The paper proposes to teach the encoder-decoder language models (the Transformers model on translation task and the PEGASUS model on summarization task) to abstain when receiving sentences substantial different from the training distribution; abstaining from generating some contents (more metaphorically, saying “I don’t know” when “I” really do not know) is indicates that the system is trustworthy; this practice improves the system safety.

Method

Given a domain-specific dataset $\mathcal{D}_1 ={(x_1, y_1), \cdots, (x_N, y_N)}$ and a general-domain dataset (for example, C4) $\mathcal{D}_0$ , the authors fit 4 Mahalanobis distance metrics using the representations of a model $f(\cdot)$ . The Mahalanobis distance is defined as $\mathrm{MD}(\mathbf{x}; \mu, \Sigma) = (\mathbf{x} – \mu )^T \Sigma^{-1} (\mathbf{x} – \mu )$ ; it is equivalent to $-\log \mathcal{N}(\mu, \Sigma)$ up to a constant and a scalar difference.

Notation	Fitting the Distance Metric On
$\mathrm{MD}_0(\cdot)$	$\mathcal{D}_0$
$\mathrm{MD}_\text{input}(\cdot)$	${x_1, \cdots, x_N}$
$\mathrm{MD}_\text{output}(\cdot)$	${y_1, \cdots, y_N}$
$\mathrm{MD}_\delta(\cdot)$	${f(x_1), \cdots, f(x_N)}$

Then the authors use either of the following two metrics to compute the OOD score of a test sample $z$ ; the $w$ is decoded output of $z$ . The idea of using relative distance comes from authors’ previous work on selective classification (see [3]).
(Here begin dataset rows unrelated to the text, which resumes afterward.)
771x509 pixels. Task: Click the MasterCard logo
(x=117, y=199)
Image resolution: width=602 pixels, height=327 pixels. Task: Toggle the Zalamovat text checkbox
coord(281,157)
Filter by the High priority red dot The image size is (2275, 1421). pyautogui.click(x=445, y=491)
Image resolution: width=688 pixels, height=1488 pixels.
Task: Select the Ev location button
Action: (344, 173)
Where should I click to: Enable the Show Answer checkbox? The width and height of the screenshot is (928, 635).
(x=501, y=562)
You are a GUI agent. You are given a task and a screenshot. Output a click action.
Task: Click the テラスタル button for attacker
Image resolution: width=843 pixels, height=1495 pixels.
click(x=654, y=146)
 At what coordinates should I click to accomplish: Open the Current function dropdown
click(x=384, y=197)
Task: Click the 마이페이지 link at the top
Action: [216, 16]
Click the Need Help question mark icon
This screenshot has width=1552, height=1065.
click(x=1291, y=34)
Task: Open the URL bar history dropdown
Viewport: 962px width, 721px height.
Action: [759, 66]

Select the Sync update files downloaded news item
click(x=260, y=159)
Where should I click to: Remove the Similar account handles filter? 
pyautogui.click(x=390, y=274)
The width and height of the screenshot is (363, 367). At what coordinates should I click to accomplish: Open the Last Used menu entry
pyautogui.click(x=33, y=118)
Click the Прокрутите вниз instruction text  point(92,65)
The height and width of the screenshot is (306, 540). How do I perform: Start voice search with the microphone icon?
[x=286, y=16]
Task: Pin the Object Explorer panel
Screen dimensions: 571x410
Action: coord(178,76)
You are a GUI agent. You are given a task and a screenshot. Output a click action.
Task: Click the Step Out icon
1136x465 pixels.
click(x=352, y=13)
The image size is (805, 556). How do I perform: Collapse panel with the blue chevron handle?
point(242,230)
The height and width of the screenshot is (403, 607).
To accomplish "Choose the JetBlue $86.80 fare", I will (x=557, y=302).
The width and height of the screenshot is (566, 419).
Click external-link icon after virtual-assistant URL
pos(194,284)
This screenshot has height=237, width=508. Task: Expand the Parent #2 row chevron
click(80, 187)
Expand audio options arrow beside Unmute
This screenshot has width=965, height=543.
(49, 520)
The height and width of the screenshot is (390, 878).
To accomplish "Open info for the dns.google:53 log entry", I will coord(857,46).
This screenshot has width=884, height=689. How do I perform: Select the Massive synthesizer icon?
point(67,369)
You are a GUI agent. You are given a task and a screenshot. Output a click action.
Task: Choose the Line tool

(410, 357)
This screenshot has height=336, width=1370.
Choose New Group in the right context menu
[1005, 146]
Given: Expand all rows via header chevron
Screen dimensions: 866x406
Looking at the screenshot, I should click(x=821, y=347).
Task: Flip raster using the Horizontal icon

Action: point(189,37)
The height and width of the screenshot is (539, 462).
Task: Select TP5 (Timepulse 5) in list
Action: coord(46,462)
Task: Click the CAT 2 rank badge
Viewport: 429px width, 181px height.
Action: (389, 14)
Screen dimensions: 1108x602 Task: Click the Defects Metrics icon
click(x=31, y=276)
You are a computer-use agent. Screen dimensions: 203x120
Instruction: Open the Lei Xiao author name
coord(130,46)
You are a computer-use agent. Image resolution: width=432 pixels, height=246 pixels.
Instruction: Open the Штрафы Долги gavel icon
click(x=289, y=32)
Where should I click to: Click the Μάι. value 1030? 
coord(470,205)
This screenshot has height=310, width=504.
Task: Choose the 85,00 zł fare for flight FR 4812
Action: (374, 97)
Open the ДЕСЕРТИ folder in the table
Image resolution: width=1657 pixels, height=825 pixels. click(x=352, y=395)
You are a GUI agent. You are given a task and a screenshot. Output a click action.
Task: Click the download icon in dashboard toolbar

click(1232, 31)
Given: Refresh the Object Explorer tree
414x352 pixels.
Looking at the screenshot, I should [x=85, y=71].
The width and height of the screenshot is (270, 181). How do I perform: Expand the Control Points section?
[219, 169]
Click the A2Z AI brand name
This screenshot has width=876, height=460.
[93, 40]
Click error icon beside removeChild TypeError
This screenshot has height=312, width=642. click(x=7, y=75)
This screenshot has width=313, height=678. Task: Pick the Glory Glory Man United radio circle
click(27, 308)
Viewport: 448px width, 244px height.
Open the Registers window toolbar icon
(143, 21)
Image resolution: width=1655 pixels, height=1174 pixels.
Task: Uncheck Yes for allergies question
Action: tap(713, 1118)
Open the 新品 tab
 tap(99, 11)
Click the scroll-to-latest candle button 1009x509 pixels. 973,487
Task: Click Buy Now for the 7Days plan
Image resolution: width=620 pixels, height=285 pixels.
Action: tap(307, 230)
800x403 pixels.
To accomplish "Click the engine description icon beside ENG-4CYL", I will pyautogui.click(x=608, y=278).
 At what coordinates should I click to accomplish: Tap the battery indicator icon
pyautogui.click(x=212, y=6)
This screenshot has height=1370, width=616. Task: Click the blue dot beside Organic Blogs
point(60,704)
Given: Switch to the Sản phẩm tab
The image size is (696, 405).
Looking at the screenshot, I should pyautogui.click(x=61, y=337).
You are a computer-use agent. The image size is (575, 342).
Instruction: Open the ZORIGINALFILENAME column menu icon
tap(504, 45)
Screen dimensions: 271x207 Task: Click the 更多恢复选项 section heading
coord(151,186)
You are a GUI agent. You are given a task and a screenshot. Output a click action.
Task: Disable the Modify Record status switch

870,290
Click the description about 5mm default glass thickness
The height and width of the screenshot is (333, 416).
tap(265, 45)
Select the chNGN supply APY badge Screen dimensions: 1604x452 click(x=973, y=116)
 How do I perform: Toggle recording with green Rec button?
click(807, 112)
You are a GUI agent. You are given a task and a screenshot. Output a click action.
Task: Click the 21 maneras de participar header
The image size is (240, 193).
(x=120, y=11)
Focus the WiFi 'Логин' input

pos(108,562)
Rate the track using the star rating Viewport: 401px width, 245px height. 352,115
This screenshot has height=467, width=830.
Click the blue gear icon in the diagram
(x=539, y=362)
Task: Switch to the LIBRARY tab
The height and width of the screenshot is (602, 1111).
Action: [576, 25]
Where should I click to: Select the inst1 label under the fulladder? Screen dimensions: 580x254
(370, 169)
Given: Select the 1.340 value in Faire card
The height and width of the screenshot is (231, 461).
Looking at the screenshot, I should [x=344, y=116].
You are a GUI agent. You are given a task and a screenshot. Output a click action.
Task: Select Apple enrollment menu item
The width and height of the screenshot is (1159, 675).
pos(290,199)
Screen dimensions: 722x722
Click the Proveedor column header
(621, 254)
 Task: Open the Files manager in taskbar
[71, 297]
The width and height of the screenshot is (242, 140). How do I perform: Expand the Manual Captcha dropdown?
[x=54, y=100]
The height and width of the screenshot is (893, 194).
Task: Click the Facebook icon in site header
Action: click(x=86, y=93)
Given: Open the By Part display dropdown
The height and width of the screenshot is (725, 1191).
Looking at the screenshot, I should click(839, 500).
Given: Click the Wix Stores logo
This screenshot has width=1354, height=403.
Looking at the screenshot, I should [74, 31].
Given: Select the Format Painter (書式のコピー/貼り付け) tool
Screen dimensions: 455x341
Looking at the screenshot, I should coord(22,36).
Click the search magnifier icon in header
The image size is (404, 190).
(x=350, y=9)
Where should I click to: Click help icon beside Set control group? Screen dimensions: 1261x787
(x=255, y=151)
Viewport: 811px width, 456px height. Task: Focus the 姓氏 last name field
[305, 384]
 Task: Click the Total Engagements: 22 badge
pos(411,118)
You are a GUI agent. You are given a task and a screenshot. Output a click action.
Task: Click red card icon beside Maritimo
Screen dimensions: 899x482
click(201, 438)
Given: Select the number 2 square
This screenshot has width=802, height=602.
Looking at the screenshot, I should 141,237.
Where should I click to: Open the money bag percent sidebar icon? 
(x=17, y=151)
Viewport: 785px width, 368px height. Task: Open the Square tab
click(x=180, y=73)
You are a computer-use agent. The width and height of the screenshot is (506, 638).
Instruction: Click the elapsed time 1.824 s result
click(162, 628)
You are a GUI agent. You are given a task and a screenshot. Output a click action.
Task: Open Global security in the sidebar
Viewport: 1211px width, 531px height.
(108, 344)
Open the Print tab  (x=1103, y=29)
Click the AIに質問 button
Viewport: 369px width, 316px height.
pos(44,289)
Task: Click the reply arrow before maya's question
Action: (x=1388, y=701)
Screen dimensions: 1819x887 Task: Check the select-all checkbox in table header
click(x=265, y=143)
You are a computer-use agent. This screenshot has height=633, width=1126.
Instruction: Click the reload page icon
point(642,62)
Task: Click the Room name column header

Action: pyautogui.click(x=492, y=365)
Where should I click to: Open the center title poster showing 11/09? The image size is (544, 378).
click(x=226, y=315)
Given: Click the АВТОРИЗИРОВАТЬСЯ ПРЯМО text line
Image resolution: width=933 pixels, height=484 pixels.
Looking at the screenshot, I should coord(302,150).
Input Relative MD (RMD) Score: $\mathrm{RMD}_ \text{input}(z) = \mathrm{MD}_ \text{input}(z) – \mathrm{MD}_0(z)$ .
Output Relative MD (RMD) Score: $\mathrm{RMD}_ \text{ouput}(w) = \mathrm{MD}_ \text{output}(w) – \mathrm{MD}_\delta(w)$ .

If the scores indicate that the test sample $z$ is an anomaly, the language model abstains from generating actual $w$ ; rather, it generates preset content such as “I don’t know.”

Experiments

Perplexity should not be used for OOD detection alone because
- The fitted PDFs of perplexities on different datasets (i.e., domains) mostly overlap (Figure 1).
- When the averaged OOD scores increase, the Kentall’s $\tau$ between perplexity and quality measure is (1) low and (2) decreases (Figure 4). If perplexity is a good measure, then the curve should be mostly flat.
- It could be combined with the proposed metric (Section 4.3, 4.4).
The proposed metrics perform differently for different types of tasks: $\mathrm{RMD}_ \text{input}(\cdot)$ is more suitable for translation task and $\mathrm{RMD}_ \text{output}(\cdot)$ is more suitable for summarization task. This may be because the summarization task is more “open-ended” than translation task.
The distance between domains could be quantitatively measured with the Jaccard similarity of $n$ -grams (1 through 4 in the paper) (Table A.10). This is used to quantify the task difficulties as the authors define “near OOD” and “far OOD” domains (Table 1).

References

[1705.08500] Selective Classification for Deep Neural Networks
[1612.01474] Simple and Scalable Predictive Uncertainty Estimation using Deep Ensembles: This paper works on predictive uncertainty of deep classification models. Their proposed approach tries to approximate the state-of-the-art Bayesian NNs while being easy to implement and parallelize.
[2106.09022] A Simple Fix to Mahalanobis Distance for Improving Near-OOD Detection: For a classification problem of $K$ classes, we could fit $K$ class-dependent Gaussian and 1 background Gaussian. Then we could use these $(K+1)$ Gaussians to detect anomalies: a negative score in class $k$ indicates that the sample is in the domain $k$ and a positive score means it is OOD; a more positive score shows that the sample deviates more from that domain.